Work to complete:
Turn every line of the records below into a JSON list of strings, one string per line, skipping blank lines. Leave the pictures out of your answer.

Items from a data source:

● ● ● ● ●

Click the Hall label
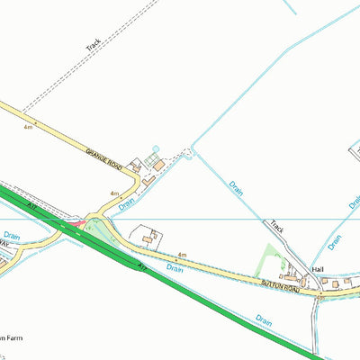(x=317, y=270)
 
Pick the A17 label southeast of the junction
(x=140, y=267)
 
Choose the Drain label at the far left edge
(x=11, y=236)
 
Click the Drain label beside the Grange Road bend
(x=127, y=205)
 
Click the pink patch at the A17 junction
(x=79, y=221)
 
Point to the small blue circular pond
(x=156, y=148)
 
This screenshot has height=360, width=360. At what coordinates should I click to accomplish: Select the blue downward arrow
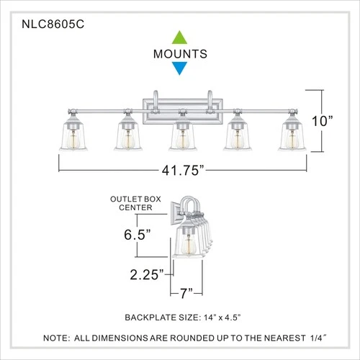[x=180, y=68]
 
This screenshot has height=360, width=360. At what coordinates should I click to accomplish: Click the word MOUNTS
[x=180, y=54]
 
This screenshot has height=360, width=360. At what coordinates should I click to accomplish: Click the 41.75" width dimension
[x=180, y=171]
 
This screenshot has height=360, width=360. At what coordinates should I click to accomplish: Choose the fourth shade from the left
[x=238, y=138]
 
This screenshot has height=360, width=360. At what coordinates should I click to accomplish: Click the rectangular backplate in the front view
[x=180, y=104]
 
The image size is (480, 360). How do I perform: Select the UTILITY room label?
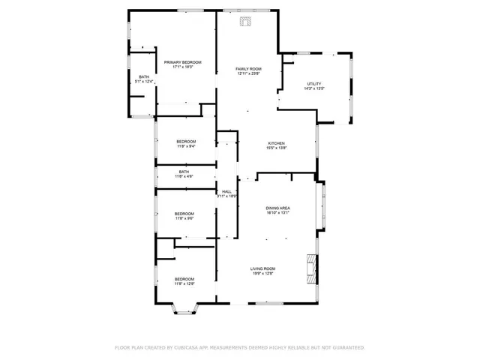click(x=314, y=83)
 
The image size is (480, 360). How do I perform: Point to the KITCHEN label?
click(x=277, y=143)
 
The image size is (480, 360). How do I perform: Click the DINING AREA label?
click(x=278, y=208)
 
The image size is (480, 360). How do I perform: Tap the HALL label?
click(x=226, y=191)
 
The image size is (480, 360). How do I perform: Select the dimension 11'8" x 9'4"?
click(x=186, y=146)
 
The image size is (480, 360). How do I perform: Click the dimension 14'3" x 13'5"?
click(x=314, y=88)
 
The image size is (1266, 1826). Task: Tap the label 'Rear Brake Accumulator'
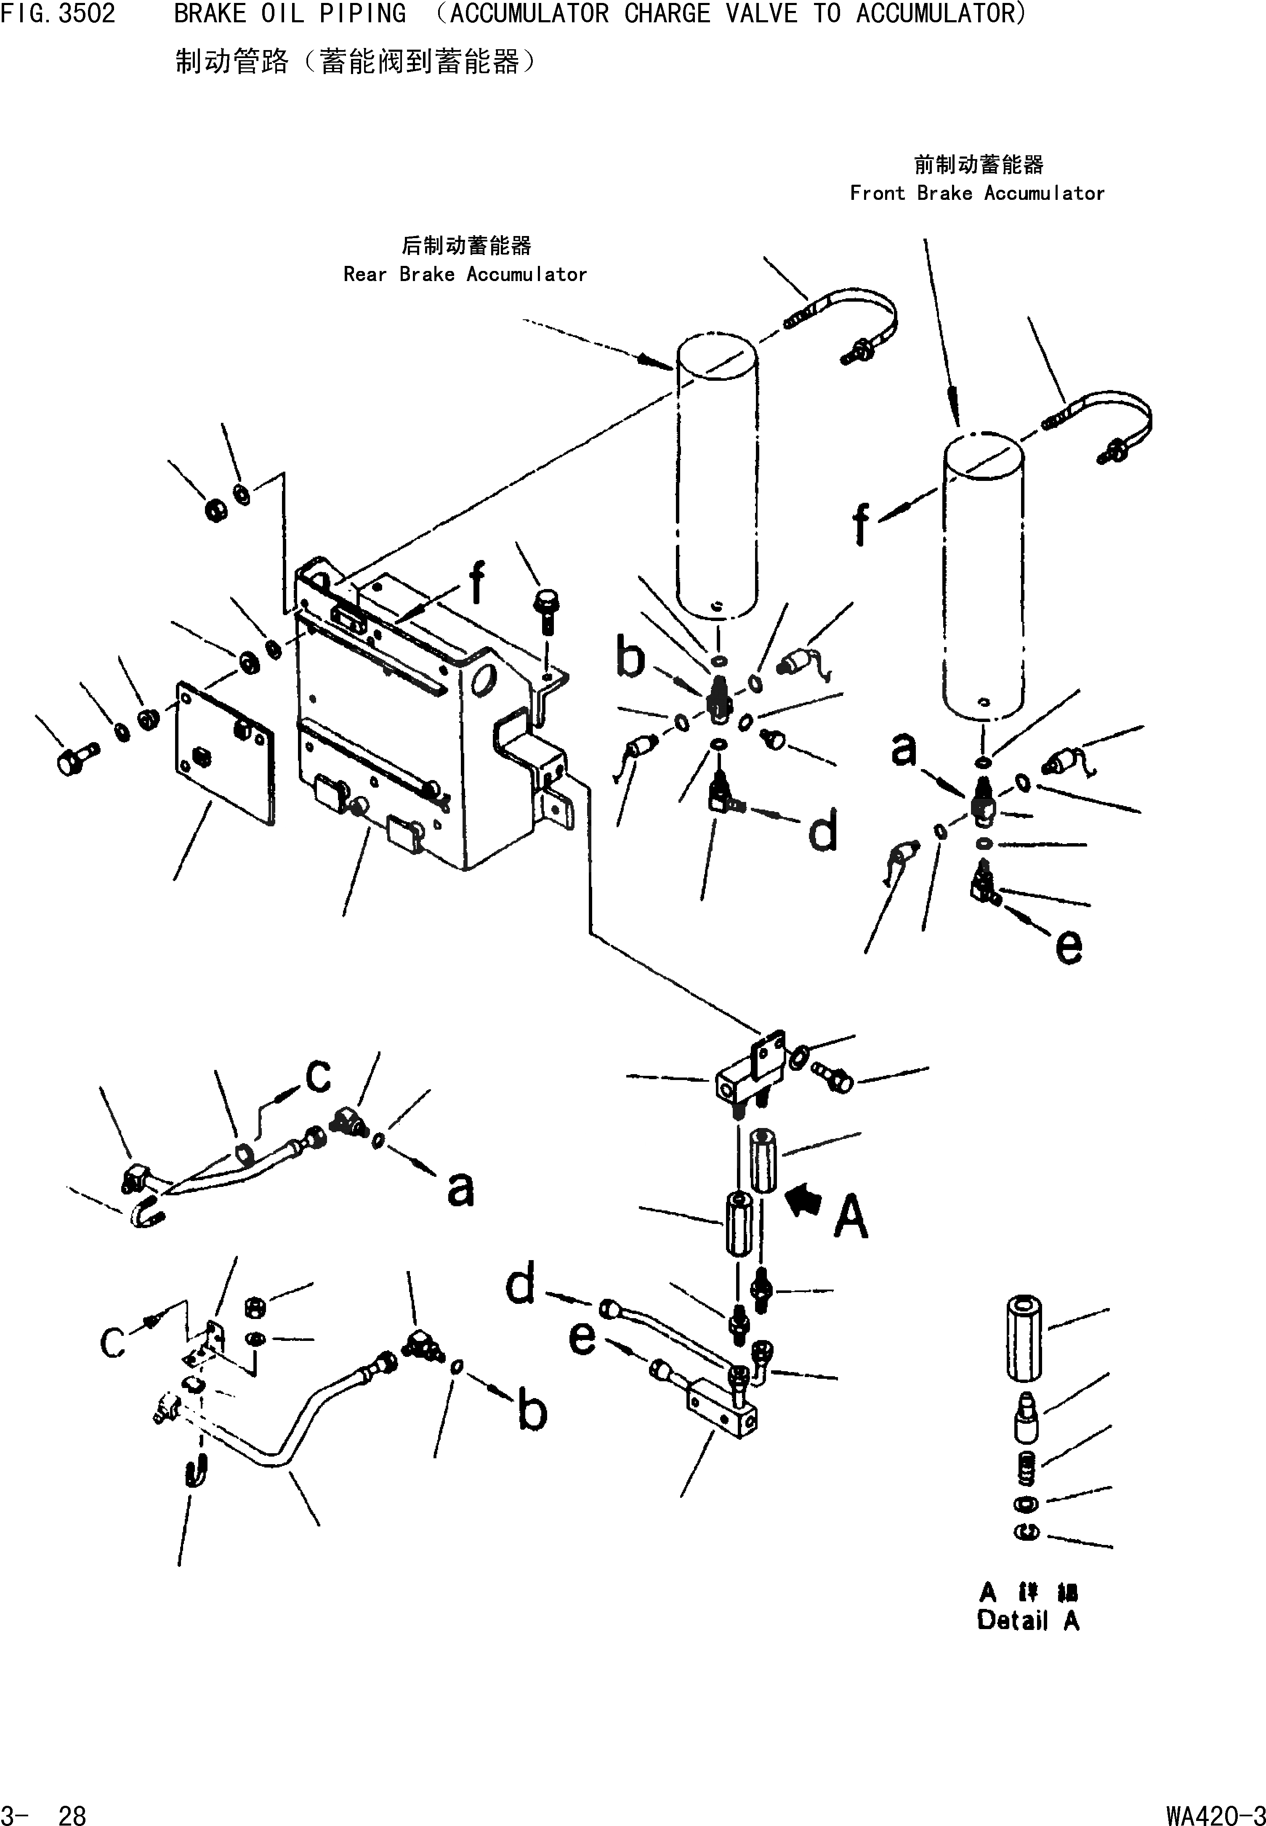pyautogui.click(x=465, y=274)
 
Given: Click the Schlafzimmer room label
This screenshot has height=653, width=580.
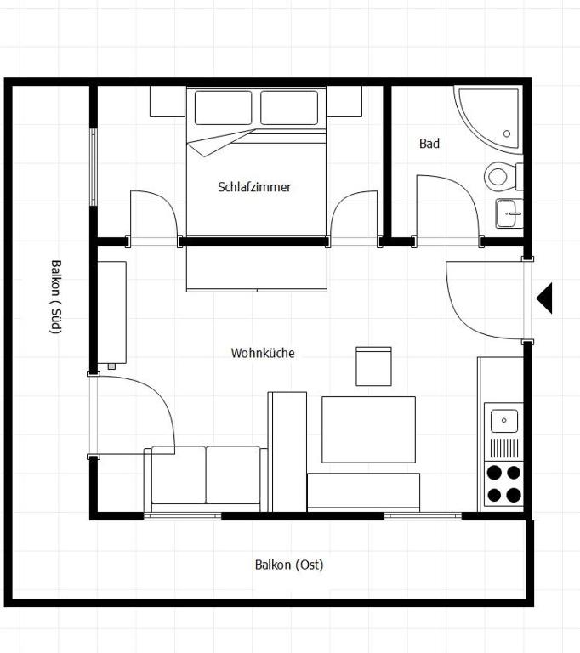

● ● ● ● ●

Output for this exercise:
[
  "Click the Hall label",
  "(x=317, y=270)",
  "Pick the A17 label southeast of the junction",
  "(x=140, y=267)",
  "Choose the Drain label at the far left edge",
  "(x=11, y=236)",
  "Click the Drain label beside the Grange Road bend",
  "(x=127, y=205)",
  "Click the pink patch at the A17 junction",
  "(x=79, y=221)",
  "Point to the small blue circular pond",
  "(x=156, y=148)",
  "This screenshot has height=360, width=360. At what coordinates should I click to accomplish: Select the blue downward arrow",
  "[x=180, y=68]",
  "This screenshot has height=360, width=360. At what coordinates should I click to accomplish: Click the word MOUNTS",
  "[x=180, y=54]",
  "This screenshot has height=360, width=360. At what coordinates should I click to accomplish: Click the 41.75\" width dimension",
  "[x=180, y=171]",
  "This screenshot has height=360, width=360. At what coordinates should I click to accomplish: Choose the fourth shade from the left",
  "[x=238, y=138]",
  "This screenshot has height=360, width=360. At what coordinates should I click to accomplish: Click the rectangular backplate in the front view",
  "[x=180, y=104]",
  "The image size is (480, 360). How do I perform: Select the UTILITY room label?",
  "click(x=314, y=83)",
  "The image size is (480, 360). How do I perform: Point to the KITCHEN label?",
  "click(x=277, y=143)",
  "The image size is (480, 360). How do I perform: Click the DINING AREA label?",
  "click(x=278, y=208)",
  "The image size is (480, 360). How do I perform: Tap the HALL label?",
  "click(x=226, y=191)",
  "The image size is (480, 360). How do I perform: Select the dimension 11'8\" x 9'4\"?",
  "click(x=186, y=146)",
  "The image size is (480, 360). How do I perform: Click the dimension 14'3\" x 13'5\"?",
  "click(x=314, y=88)",
  "The image size is (1266, 1826). Task: Tap the label 'Rear Brake Accumulator'",
  "pyautogui.click(x=465, y=274)",
  "Given: Click the Schlafzimmer room label",
  "This screenshot has height=653, width=580."
]